[Pasaje]:
------------------------------

Por otra parte, a J. Hawley se le da muy bien realzar el efecto de dramatización.
Sin embargo, el fin de Roma marcó un principio, nuestro principio, el principio de Occidente. Mientras Roma yacía destrozada y humeante a miles de kilómetros de distancia, al otro lado del mar Tirreno, el obispo cristiano de Hipona, un tal Agustín, tomaba la pluma para describir una nueva era.
Agustín (354-430), obispo de Hipona, en el norte de África, uno de los cuatro Padres de la Iglesia latina y gran referencia intelectual del cristianismo medieval, ha seguido siendo una figura clave del pensamiento cristiano. Actualmente está muy de moda entre los intelectuales y políticos conservadores estadounidenses: el senador J. D. Vance, a quien Donald Trump acaba de elegir como candidato republicano a la vicepresidencia, se convirtió al catolicismo tras leer a San Agustín, a quien eligió como patrón para su confirmación. Josh Hawley se inscribe plenamente en esta dinámica.
Durante miles de años, su visión ha inspirado a Occidente. Ayudó a forjar el destino de este país. Llamó a su obra —su obra maestra— La Ciudad de Dios. La principal ambición de Agustín en este manuscrito era defender a los cristianos acusados de haber provocado la caída de Roma.
Aquí Hawley se inscribe de lleno en lo que se ha dado en llamar «agustinismo político» (Mons. Arquillière, 1934), del que se dice que constituyó el marco conceptual subyacente a la teoría política medieval, aunque se haya discutido la pertinencia de esta noción. Cabe señalar que el gran interés de la filosofía política conservadora estadounidense por la obra de Agustín no es nuevo: puede encontrarse en Hannah Arendt, Leo Strauss o Allan Bloom.
Las malas lenguas decían que la religión cristiana, con sus nuevas virtudes como la humildad y la servidumbre, con su glorificación de las cosas comunes como el matrimonio y el trabajo, con su alabanza de los pobres de espíritu, de la gente común y corriente, había ablandado el imperio y lo había hecho vulnerable a sus enemigos. Pero Agustín sabía que ocurría lo contrario; que la religión cristiana era la única fuerza vital que quedaba en Roma cuando se derrumbó.

------------------------------

[Tareas]:
**1.** Según el pasaje sobre Agustín, ¿qué título dio Agustín a su obra maestra?
**2.** Prolonga el pasaje sobre Agustín a partir de su última oración.
El material no tiene relación alguna con el pasaje sobre Agustín.

[Información mostrada]:
------------------------------

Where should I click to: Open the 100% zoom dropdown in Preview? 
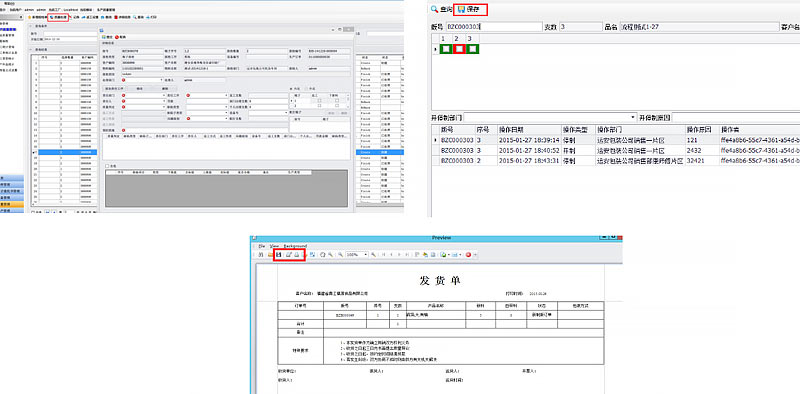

------------------------------

[Respuestas del ejercicio]:
**1.** La Ciudad de Dios.

**2.**
Agustín veía cómo esta religión se levantaba de las ruinas del viejo mundo para forjar una civilización nueva y mejor. ¿Cuál sería el secreto de este nuevo orden? El amor. El amor era una gran palabra para Agustín —contenía toda su ciencia política—. «Cada persona, decía, se define por lo que ama. Toda sociedad se rige por lo que ama».
De hecho, una nación no es más, citando a Agustín, «que una multitud de criaturas racionales asociadas por un acuerdo común en cuanto a las cosas que aman». El problema de Roma era que amaba las cosas equivocadas. Y a medida que sus afectos se corrompían, la República Romana caía en la ruina.
Roma empezó amando la gloria y practicando la abnegación. Terminó amando el placer y practicando todas las formas de indulgencia. Así fue como Roma se pudrió hasta la médula.
Pero entre las ruinas de Roma, Agustín imaginó una nueva civilización impulsada por mejores afectos. No los viejos deseos romanos de gloria y honor, sino los amores más fuertes de la Biblia: amor a la esposa y a los hijos, amor al trabajo, al prójimo y al hogar, amor a Dios.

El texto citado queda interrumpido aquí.